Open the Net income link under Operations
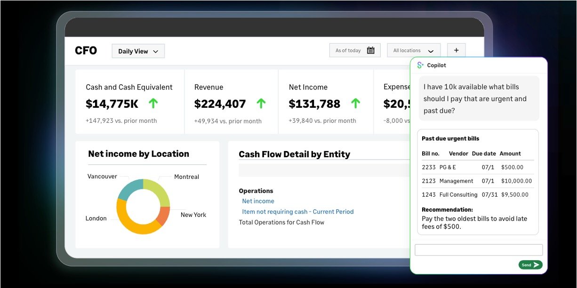The width and height of the screenshot is (577, 288). 258,201
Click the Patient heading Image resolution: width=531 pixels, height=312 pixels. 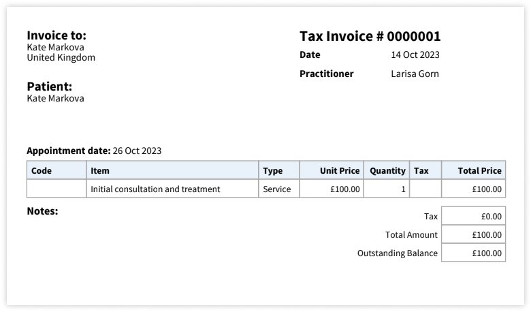coord(49,87)
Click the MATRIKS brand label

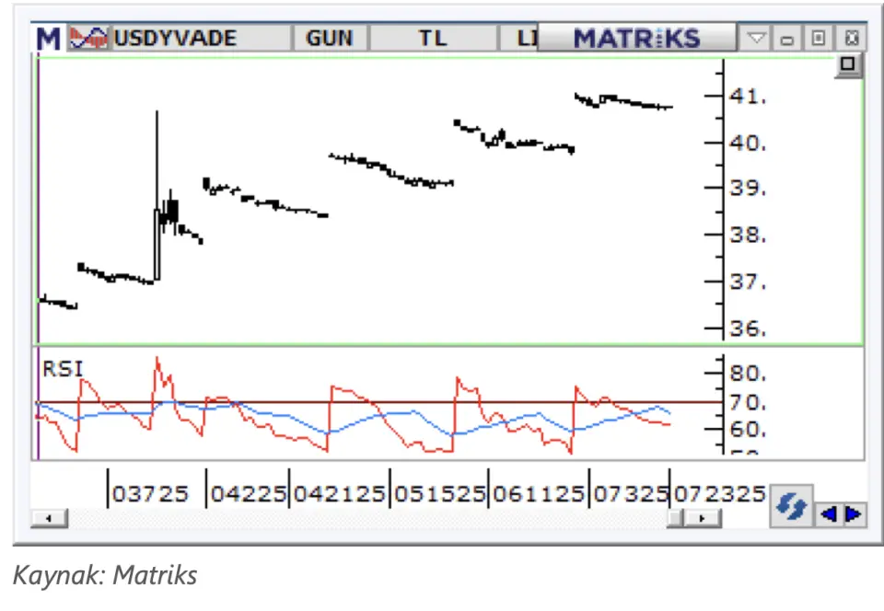[636, 39]
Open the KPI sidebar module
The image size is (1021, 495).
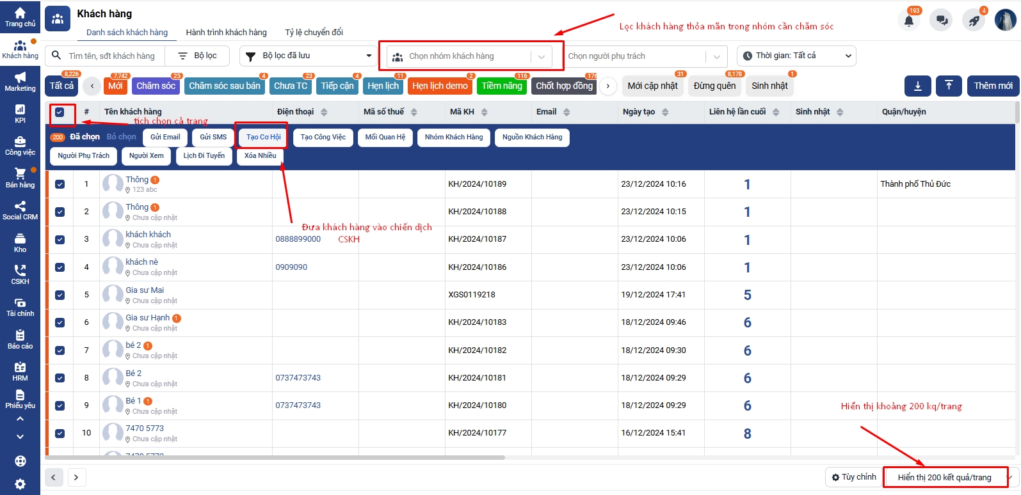click(20, 114)
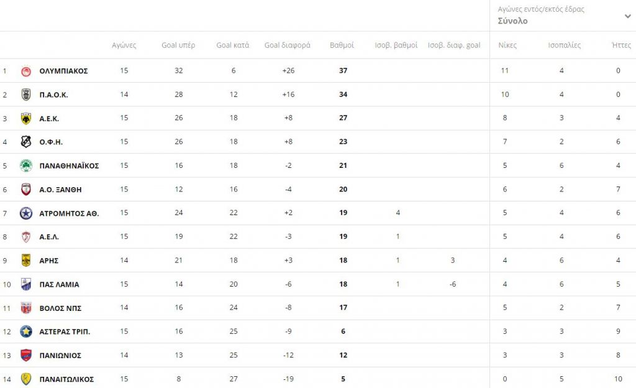Screen dimensions: 636x388
Task: Click the Panetolikos yellow crest icon
Action: [x=26, y=379]
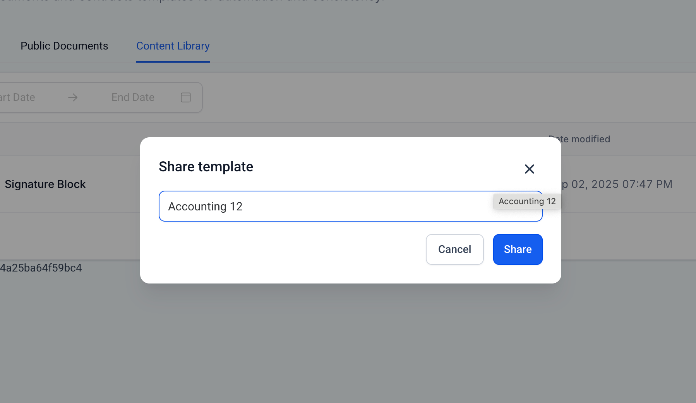The image size is (696, 403).
Task: Click the arrow icon between date fields
Action: [x=73, y=97]
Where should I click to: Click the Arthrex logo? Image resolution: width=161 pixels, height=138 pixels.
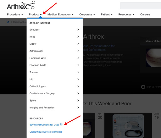[x=21, y=5]
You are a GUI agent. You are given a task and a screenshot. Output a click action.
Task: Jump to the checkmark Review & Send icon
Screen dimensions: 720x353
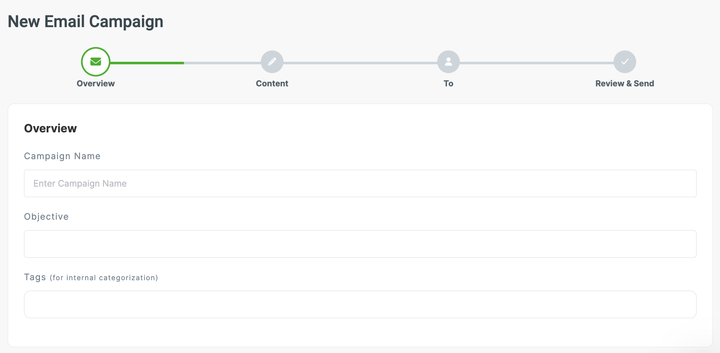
◆ ◆ ◆ ◆ ◆ ◆ ◆
◆ **The task**: Pictures are to be omitted from the copy, and only the lines from the one containing "Where should I" through the final line of the listing above are to be written out exactly.

◆ **Problem solution**:
Where should I click to: Click the Arthrex logo? Image resolution: width=161 pixels, height=138 pixels.
[x=21, y=5]
You are a GUI agent. You are given a task and a screenshot. Output a click action.
Task: Jump to the checkmark Review & Send icon
Screen dimensions: 720x353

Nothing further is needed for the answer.